*Your instructions*:
Every line containing the string "computer" is to be copied from the records.

Dataset records:
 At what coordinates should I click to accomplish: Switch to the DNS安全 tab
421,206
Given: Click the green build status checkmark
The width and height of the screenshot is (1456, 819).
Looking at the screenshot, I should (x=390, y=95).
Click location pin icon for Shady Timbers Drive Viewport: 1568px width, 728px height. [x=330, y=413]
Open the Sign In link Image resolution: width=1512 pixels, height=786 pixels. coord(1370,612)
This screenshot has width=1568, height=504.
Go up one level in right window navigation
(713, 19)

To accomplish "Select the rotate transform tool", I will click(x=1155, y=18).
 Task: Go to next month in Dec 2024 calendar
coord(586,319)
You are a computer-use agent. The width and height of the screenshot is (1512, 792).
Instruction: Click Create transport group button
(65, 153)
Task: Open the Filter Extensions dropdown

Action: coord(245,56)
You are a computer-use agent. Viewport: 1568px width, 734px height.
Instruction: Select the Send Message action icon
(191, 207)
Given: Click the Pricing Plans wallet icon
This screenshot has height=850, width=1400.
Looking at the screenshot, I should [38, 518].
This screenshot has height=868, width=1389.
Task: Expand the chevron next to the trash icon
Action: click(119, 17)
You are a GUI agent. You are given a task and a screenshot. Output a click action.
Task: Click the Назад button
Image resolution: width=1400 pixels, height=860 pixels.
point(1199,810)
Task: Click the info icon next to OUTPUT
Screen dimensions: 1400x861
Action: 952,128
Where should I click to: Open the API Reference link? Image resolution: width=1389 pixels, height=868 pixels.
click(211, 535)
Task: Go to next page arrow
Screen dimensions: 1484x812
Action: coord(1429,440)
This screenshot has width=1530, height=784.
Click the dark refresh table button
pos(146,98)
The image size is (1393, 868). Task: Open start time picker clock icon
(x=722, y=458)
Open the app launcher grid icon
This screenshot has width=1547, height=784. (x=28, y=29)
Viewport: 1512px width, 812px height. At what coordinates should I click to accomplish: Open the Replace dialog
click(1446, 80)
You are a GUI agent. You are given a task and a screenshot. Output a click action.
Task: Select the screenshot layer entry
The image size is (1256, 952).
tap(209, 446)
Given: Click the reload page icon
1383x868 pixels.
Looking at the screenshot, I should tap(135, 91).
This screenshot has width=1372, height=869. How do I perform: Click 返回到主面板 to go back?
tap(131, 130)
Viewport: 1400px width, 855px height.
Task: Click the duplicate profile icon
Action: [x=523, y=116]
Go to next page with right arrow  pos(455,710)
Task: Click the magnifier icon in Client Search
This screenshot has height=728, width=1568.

*Reply*:
You are a computer-use agent. The width and height of the screenshot is (1512, 792).
You are a computer-use agent. Viewport: 1568px width, 734px height.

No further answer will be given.